** Exercise **
A verbatim reproduction of all the entries is needed.
·····
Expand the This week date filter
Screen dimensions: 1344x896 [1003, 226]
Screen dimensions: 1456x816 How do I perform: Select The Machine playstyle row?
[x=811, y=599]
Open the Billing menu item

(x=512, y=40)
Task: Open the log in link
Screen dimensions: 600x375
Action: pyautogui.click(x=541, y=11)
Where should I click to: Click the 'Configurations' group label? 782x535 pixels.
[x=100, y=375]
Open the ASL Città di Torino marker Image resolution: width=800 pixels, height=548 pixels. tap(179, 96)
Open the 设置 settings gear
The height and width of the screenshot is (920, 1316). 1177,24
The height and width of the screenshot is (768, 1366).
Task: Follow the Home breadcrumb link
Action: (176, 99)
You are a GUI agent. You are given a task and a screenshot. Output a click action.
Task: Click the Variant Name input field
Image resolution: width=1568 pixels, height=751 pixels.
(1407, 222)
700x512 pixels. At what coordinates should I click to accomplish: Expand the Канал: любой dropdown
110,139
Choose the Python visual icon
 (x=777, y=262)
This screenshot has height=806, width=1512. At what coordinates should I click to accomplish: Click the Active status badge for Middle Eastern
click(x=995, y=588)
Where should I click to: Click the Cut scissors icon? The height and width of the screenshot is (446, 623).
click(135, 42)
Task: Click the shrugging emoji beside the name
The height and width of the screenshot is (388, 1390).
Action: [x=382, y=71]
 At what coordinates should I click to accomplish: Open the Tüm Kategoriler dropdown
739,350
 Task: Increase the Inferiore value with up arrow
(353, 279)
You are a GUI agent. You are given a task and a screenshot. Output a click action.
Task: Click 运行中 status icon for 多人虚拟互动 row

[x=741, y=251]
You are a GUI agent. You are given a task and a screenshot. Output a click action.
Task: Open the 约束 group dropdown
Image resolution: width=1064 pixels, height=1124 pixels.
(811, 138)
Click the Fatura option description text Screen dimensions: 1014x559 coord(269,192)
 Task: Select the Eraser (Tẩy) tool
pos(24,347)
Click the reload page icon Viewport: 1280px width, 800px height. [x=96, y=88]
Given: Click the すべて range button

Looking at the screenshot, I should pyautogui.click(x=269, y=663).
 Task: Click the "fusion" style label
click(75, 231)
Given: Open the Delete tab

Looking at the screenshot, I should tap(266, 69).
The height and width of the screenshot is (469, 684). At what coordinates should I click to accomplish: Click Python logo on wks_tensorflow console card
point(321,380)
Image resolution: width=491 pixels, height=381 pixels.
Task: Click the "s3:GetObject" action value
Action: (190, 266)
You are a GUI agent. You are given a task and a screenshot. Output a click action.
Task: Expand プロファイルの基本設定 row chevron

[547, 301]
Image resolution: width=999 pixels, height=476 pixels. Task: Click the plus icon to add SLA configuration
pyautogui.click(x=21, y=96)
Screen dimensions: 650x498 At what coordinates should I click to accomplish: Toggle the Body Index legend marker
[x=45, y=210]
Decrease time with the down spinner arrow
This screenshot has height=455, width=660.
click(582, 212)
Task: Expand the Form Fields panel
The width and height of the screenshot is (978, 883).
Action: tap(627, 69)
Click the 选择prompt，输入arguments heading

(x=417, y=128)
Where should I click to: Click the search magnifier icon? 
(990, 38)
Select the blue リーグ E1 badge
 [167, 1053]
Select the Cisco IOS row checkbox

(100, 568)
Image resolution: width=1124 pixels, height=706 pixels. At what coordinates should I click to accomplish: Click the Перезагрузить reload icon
·····
** Expected answer **
Expand the This week date filter
Screen dimensions: 1344x896 [1003, 226]
Screen dimensions: 1456x816 How do I perform: Select The Machine playstyle row?
[x=811, y=599]
Open the Billing menu item

(x=512, y=40)
Task: Open the log in link
Screen dimensions: 600x375
Action: pyautogui.click(x=541, y=11)
Where should I click to: Click the 'Configurations' group label? 782x535 pixels.
[x=100, y=375]
Open the ASL Città di Torino marker Image resolution: width=800 pixels, height=548 pixels. tap(179, 96)
Open the 设置 settings gear
The height and width of the screenshot is (920, 1316). 1177,24
The height and width of the screenshot is (768, 1366).
Task: Follow the Home breadcrumb link
Action: (176, 99)
You are a GUI agent. You are given a task and a screenshot. Output a click action.
Task: Click the Variant Name input field
Image resolution: width=1568 pixels, height=751 pixels.
(1407, 222)
700x512 pixels. At what coordinates should I click to accomplish: Expand the Канал: любой dropdown
110,139
Choose the Python visual icon
 (x=777, y=262)
This screenshot has height=806, width=1512. At what coordinates should I click to accomplish: Click the Active status badge for Middle Eastern
click(x=995, y=588)
Where should I click to: Click the Cut scissors icon? The height and width of the screenshot is (446, 623).
click(135, 42)
Task: Click the shrugging emoji beside the name
The height and width of the screenshot is (388, 1390).
Action: [x=382, y=71]
 At what coordinates should I click to accomplish: Open the Tüm Kategoriler dropdown
739,350
 Task: Increase the Inferiore value with up arrow
(353, 279)
You are a GUI agent. You are given a task and a screenshot. Output a click action.
Task: Click 运行中 status icon for 多人虚拟互动 row

[x=741, y=251]
You are a GUI agent. You are given a task and a screenshot. Output a click action.
Task: Open the 约束 group dropdown
Image resolution: width=1064 pixels, height=1124 pixels.
(811, 138)
Click the Fatura option description text Screen dimensions: 1014x559 coord(269,192)
 Task: Select the Eraser (Tẩy) tool
pos(24,347)
Click the reload page icon Viewport: 1280px width, 800px height. [x=96, y=88]
Given: Click the すべて range button

Looking at the screenshot, I should pyautogui.click(x=269, y=663).
 Task: Click the "fusion" style label
click(75, 231)
Given: Open the Delete tab

Looking at the screenshot, I should tap(266, 69).
The height and width of the screenshot is (469, 684). At what coordinates should I click to accomplish: Click Python logo on wks_tensorflow console card
point(321,380)
Image resolution: width=491 pixels, height=381 pixels.
Task: Click the "s3:GetObject" action value
Action: (190, 266)
You are a GUI agent. You are given a task and a screenshot. Output a click action.
Task: Expand プロファイルの基本設定 row chevron

[547, 301]
Image resolution: width=999 pixels, height=476 pixels. Task: Click the plus icon to add SLA configuration
pyautogui.click(x=21, y=96)
Screen dimensions: 650x498 At what coordinates should I click to accomplish: Toggle the Body Index legend marker
[x=45, y=210]
Decrease time with the down spinner arrow
This screenshot has height=455, width=660.
click(582, 212)
Task: Expand the Form Fields panel
The width and height of the screenshot is (978, 883).
Action: tap(627, 69)
Click the 选择prompt，输入arguments heading

(x=417, y=128)
Where should I click to: Click the search magnifier icon? 
(990, 38)
Select the blue リーグ E1 badge
 [167, 1053]
Select the Cisco IOS row checkbox

(100, 568)
Image resolution: width=1124 pixels, height=706 pixels. At what coordinates should I click to accomplish: Click the Перезагрузить reload icon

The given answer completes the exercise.